The study performed in Japan is in agreement with the French case. It shows the more favorable behavior of a FRs-based scenarios in terms of environment burden and natural uranium demands. In order to limit the build-up of Am241 from Pu241 decay as well as the accumulation of Pu stock (improving the proliferation resistance), an integrated reprocessing technology, called Flexible Fuel Cycle Initiative (FFCI), is under development and study in Japan [136].

Korea and Canada

Several studies have been performed also in Korea (e.g. [137, 8]). Korea has a total installed capacity of 17.7 GWe supplying 39.0% of its electricity needs.

The Korean fleet is composed of 16 PWRs and 4 PHWRs installed late in the eighties [17]. Due to fairly short period of operation up to now in Korea the main objectives are presently not related to the replacement of the fleet as indicated for France (Par. 2.5.1).

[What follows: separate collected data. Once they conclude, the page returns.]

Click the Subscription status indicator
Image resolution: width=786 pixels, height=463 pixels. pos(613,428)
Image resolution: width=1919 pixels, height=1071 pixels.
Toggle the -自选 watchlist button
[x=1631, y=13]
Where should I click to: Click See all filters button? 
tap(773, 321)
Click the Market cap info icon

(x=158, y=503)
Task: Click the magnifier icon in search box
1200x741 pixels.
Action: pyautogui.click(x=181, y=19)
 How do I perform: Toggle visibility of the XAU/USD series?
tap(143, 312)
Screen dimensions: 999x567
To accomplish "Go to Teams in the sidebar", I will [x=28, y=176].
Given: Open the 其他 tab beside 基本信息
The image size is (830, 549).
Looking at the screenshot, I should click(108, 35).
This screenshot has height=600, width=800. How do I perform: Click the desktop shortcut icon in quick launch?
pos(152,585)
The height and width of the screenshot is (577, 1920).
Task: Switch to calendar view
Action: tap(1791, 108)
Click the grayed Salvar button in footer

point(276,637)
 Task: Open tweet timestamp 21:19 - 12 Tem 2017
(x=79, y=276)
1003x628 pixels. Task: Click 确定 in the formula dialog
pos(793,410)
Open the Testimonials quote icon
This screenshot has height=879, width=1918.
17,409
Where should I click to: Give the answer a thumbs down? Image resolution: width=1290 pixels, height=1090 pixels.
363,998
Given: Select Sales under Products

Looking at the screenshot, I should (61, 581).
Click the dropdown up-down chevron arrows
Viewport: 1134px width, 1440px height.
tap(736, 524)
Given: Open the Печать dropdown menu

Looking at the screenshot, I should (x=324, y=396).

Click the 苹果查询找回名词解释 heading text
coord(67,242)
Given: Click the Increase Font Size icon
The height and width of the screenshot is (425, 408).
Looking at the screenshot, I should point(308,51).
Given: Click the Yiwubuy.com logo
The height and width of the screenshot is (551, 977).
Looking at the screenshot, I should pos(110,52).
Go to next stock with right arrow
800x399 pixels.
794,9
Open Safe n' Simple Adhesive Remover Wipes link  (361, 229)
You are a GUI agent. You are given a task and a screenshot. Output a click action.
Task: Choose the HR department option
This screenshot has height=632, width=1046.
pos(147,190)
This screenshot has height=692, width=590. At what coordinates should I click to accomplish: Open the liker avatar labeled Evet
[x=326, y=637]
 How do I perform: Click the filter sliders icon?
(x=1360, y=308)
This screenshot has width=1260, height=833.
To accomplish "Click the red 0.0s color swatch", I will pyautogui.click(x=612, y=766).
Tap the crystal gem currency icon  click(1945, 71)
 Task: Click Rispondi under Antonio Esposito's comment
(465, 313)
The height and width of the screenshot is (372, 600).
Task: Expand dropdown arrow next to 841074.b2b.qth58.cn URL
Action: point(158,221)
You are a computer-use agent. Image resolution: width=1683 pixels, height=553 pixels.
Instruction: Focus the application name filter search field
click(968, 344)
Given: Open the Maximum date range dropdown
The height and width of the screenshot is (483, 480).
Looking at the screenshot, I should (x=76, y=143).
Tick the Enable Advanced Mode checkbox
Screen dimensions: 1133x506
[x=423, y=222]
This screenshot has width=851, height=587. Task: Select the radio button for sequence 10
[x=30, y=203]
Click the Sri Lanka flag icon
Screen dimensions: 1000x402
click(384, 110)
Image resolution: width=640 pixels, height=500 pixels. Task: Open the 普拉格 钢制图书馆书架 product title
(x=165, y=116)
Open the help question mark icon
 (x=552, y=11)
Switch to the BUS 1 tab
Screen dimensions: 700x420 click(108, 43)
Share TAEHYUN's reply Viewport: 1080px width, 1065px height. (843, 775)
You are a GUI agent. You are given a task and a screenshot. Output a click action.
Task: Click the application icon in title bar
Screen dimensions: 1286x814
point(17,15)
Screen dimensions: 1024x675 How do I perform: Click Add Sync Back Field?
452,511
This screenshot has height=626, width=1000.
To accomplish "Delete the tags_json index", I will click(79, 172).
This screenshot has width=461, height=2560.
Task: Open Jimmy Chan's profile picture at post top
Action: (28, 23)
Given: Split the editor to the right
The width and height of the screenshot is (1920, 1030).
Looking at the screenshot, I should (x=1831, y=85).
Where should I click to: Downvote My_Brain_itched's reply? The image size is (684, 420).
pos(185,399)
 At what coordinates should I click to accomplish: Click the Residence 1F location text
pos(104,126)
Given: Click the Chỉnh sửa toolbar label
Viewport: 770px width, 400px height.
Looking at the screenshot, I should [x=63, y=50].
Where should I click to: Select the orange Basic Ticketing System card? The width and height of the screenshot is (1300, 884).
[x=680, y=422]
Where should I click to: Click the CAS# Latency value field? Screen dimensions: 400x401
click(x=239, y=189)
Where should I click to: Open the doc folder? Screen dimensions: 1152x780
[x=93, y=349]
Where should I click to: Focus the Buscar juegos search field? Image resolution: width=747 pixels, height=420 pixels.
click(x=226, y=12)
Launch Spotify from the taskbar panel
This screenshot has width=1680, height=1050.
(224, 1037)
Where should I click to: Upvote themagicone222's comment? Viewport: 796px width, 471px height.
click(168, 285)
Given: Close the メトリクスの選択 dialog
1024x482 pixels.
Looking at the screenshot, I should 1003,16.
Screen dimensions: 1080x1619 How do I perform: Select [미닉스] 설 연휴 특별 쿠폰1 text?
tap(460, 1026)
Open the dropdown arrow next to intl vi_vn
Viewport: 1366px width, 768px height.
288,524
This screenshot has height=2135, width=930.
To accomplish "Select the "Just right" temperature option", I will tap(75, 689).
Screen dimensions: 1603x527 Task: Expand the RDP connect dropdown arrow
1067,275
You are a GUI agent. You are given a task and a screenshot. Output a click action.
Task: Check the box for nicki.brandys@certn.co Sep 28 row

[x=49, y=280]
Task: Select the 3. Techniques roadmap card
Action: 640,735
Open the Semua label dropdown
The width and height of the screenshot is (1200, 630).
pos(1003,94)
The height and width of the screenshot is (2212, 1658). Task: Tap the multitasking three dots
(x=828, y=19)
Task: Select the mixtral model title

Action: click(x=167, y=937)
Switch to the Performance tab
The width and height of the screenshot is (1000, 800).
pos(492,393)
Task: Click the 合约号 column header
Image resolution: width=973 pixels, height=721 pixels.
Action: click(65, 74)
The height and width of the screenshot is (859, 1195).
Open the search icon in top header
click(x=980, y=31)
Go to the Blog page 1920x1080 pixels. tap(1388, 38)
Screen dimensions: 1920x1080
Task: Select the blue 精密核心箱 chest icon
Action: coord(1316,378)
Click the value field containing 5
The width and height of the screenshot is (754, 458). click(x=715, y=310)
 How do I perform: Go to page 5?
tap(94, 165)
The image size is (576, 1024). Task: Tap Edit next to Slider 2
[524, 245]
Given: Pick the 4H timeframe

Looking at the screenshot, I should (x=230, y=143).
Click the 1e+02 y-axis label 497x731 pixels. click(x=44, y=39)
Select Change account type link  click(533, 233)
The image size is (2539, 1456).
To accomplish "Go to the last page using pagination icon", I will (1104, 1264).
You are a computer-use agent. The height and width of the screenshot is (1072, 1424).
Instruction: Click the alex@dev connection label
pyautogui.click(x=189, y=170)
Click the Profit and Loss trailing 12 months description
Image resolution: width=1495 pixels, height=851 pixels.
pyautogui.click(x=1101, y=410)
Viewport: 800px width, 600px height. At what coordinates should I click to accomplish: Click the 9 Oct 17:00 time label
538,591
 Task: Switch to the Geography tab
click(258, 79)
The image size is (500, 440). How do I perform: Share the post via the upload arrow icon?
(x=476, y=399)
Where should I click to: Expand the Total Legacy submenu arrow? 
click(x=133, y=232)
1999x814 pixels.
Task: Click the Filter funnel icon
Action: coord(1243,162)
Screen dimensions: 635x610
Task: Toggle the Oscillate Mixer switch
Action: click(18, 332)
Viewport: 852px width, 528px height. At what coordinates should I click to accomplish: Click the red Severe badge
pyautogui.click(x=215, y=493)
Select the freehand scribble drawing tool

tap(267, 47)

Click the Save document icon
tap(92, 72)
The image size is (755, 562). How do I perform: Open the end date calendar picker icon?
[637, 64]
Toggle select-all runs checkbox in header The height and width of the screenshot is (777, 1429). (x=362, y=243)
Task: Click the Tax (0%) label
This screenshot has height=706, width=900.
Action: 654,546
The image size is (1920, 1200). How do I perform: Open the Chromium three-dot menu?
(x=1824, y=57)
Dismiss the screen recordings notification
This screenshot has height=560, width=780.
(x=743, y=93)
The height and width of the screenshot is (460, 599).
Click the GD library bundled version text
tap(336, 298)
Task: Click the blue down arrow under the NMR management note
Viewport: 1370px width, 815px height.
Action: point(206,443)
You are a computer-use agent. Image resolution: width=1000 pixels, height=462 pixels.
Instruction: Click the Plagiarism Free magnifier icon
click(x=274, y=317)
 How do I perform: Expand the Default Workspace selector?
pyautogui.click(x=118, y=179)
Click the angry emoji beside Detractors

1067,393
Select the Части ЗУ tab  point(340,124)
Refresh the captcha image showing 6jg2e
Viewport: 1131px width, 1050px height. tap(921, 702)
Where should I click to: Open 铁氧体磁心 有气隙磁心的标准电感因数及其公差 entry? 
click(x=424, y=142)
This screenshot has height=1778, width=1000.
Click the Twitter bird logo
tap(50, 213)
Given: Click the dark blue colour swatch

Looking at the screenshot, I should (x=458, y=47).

The main requirements for the Korean scenarios are that: 1) the accumulated PWR spent fuel shall keep below 20ktonHM (value assessed according to the estimated capacity requirement for the repository at present), and 2) the accumulated uranium demand shall remain below 5.0% of the identified uranium resources in the world (share that corresponds to the actual share).

In order to fulfill these objectives seven different fuel cycles have been compared [137, 8].

A parametric study concerning the adoption of SFR with different conversion ratio has been recently published [137, 138].

Figure 2.15: Minor Actinides inventory in cycle and in waste for the three cases considered in [9]

Figure 2.16: Accumulative uranium demands for Japan [8]

The study has shown that a complete substitution of the thermal fleet by FRs with CR equal to 1 (i.e.

self-sustaining system), leads to 50% reduction of the natural uranium use, 44% reduction of UOX fuel fab-rication and 50% reduction of total out-of-pile TRUs amount. Comparable results have also been obtained by own investigations of similar substitution scenarios. Essential findings of that particular study, forming a constituent part of the present work, are outlined more precisely in Chapter 5 and in [139].

The Canadian case is an interesting scenario because it opens the attention to other kind of systems as the CANDU technology is originally based on natural uranium and heavy water. The transition from thermal-to-fast reactors has been analyzed for Canada too [8].

The adoption of Heavy Water reactors (HWRs) facilitate the transition toward fast reactors because of their good conversion capability enabling to provide the first fissile loading.

In addition the option of combining the Th-fuel cycle with CANDU reactors enables the generation of U233 while significantly extending uranium resources [8, 140].